Friday 24 February 2012

The dying art of editing

Do publishers not bother editing books any more? And do authors not take the trouble to check their work before they deliver their work to the publisher?

I ask because I’m spotting more and more errors in published works – both novels and work of non-fiction – and it really annoys me. I’m not talking about typos necessarily (though they’re not unknown), but about errors in punctuation or syntax, or simply instances of bad writing that should have been eradicated, either by the author or their editor, before the book was printed.

Take the opening sentence of William Boyd’s ‘Ordinary Thunderstorms’. It’s a superb novel, one of the best I read last year, but it starts unpromisingly:

“Let us start with the river – all things begin with the river and we shall probably end there, no doubt – but let’s wait and see how we go.”

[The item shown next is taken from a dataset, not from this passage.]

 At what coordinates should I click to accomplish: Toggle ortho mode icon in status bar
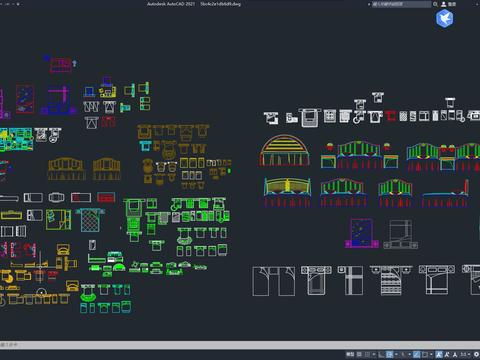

That contradiction in the section between the dashes, between ‘probably’ and ‘no doubt’, pulls you up short. Any decent writer (and Boyd is a great deal better than decent) ought to have spotted it when they read through their draft, and deleted one or the other; it’s what authors do. So did Boyd not check his work? And did Bloomsbury not edit it when he delivered the novel to them?

I’ve just finished reading another excellent book, ‘The Champion’ by Tim Binding, and it contains a classic example of the kind of sloppiness I’m talking about. The narrator, an accountant, discovers that a builder hired by his employer is taking liberties with his bills. On page 304, the builder is referred to as Paul Langley. Two paragraphs later he’s become Lumley, then four lines after that he’s Langley again. Further down the same paragraph he’s still Langley, then he’s back to being Lumley. Two pages later, just to confirm the error, he’s referred to as Paul Lumley.

You can see how it happened, of course. Somewhere in the process of writing the book, Binding decided the builder should be called Lumley rather than Langley (or vice versa), but he didn’t do a very thorough job of making the change. And, once again, neither he nor his editor at Macmillan proofed the typescript thoroughly enough before publication to spot and amend the error.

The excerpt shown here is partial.